More than the book itself is the excellent narration. Done by Ms. Frasier it is in perfect harmony with the mind, writing and spirit of the material. She effectively adds to the pleasure of the book by pacing her the reading and delivering the appropriate pauses to properly deliver the humor of the book. Cheers for Ms. Frasier!
In my younger days I drove ambulance and had also been a police officer. I guess that I bought this book to revive some of the humor used when dealing with the deceased(maybe you had to be there) but the author even touches on bad taste in my books. We used the jokes to relieve tensions of the moment but to write a whole book with this dry humour of the trade didn't sit well with me. The uses of cadavers was enlightning and yet I'll likely opt for creamation after this read. I'd have liked it much more though back in the day... maybe!
This book was only 'ok'. I like all types of books, so I think I am a pretty open minded listener. I am not easily offended, and this book didn't really offend me, but I could see where some people could be VERY turned off. The author tries to add humor - sometimes I believe in an attempt at comic relief, but often falls short by being too flippant or just plain not funny.
It was interesting to hear all of the different ways a cadaver can be used in the name of science, and also to hear the different uses and superstitions that have transpired through the years.
This wasn't a bad book - I think many people will find it mildly entertaining while some will hate it.
This comically informative book creates a macabre fascination that is delightful to... embody. But what really brings the audio edition home is the fantastic narration of Shelly Frasier. Her scratchy, quirky voice and perfect comedic timing had me laughing out loud at some point during every chapter!

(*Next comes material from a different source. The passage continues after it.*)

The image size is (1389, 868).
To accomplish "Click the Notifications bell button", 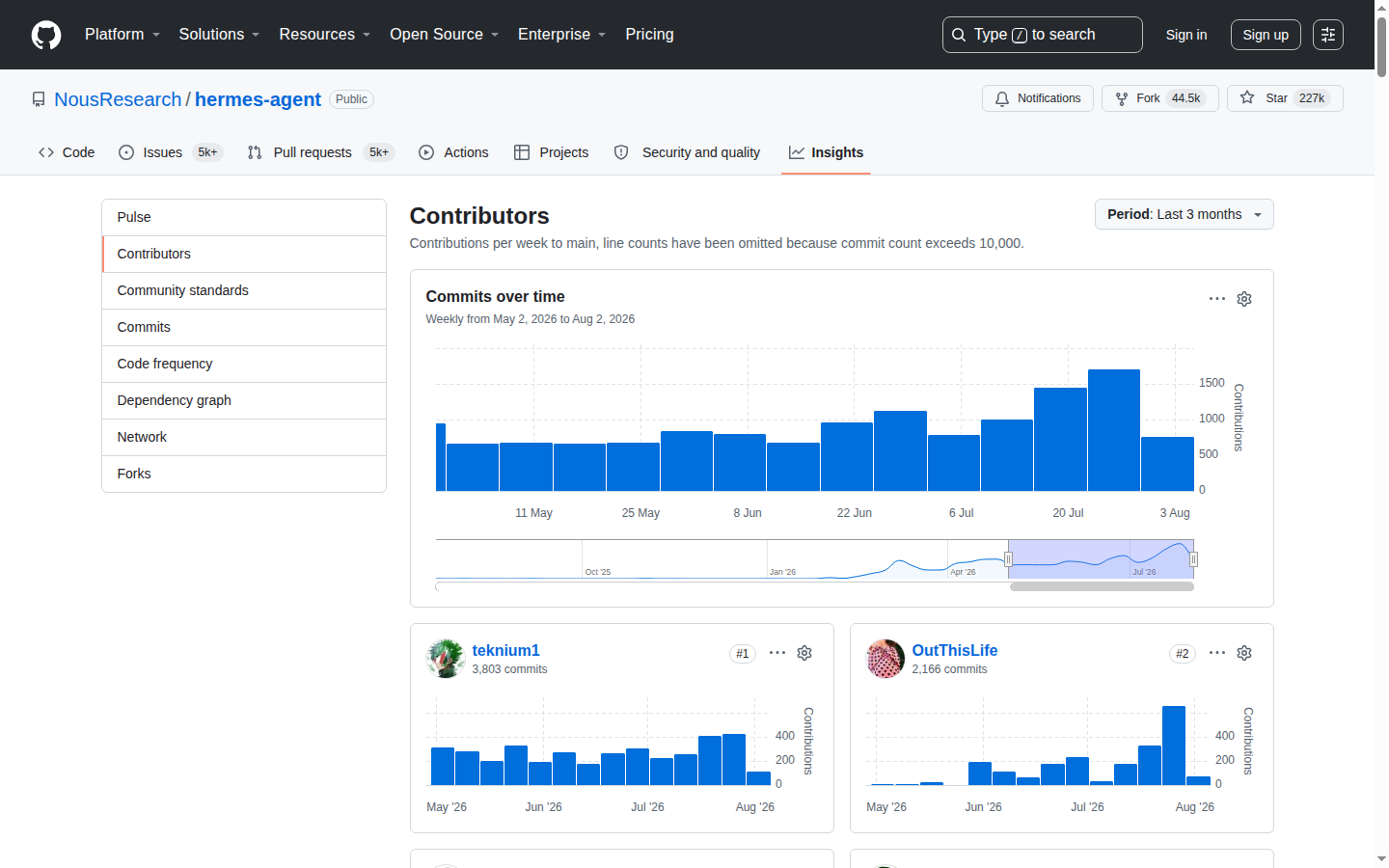I will click(1038, 98).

A word to the wise, though: Do not attempt to listen to this partcular tome too close to mealtimes... even if you're vegetarian!
While the subject and some of the content of the book is macabre, it is fascinating. There were times that I thought I ought to give up I couldn't do it. Had to keep going and I'm glad I did. Worth the time.
WARNING: This book IS NOT for the squeamish!
My objection to this book was not the subject matter. As a matter of fact, I thought the topic the author selected to write about was intriguiging and different, in an odd but good way. What ruins the story is the author's non-stop sarcasm -- no paragraph goes un-punned. The first time I thought, tongue-in-cheek, "Ha, cute;" but it is incessant, and by the third chapter I was ready to scream, "ENOUGH!" The author managed to shoot herself in the foot with her writing style. Her style is self-conscious, mocking and condescending. She is off my reading list.
This was a pretty good book. Its definitely not for anyone who is sensitive talking about dead bodies. Apparently Im one of those people because I really had to force myself to finish this book. It does a good job overall however.
I loved it. I find the author's approach to a macabre subject refreshingly light. Yes, she used a bit of bathroom humor, but if your like me-someone who had to step up to get your mind out of the gutter- you'll love it.
Mary Roach never gets beneath the surface of her reporting. She follows her outline like a dutiful student, but she can't evoke what it means to be dead or what happens to bodies in any memorable way. I remember an article I read years ago on cremation. The first sentence is, "After death, you will weigh about 10 pounds." (In bone chunks and ash.) Nothing close to that good anywhere in this tale. Mary Roach is the Reader's Digest version of her topics.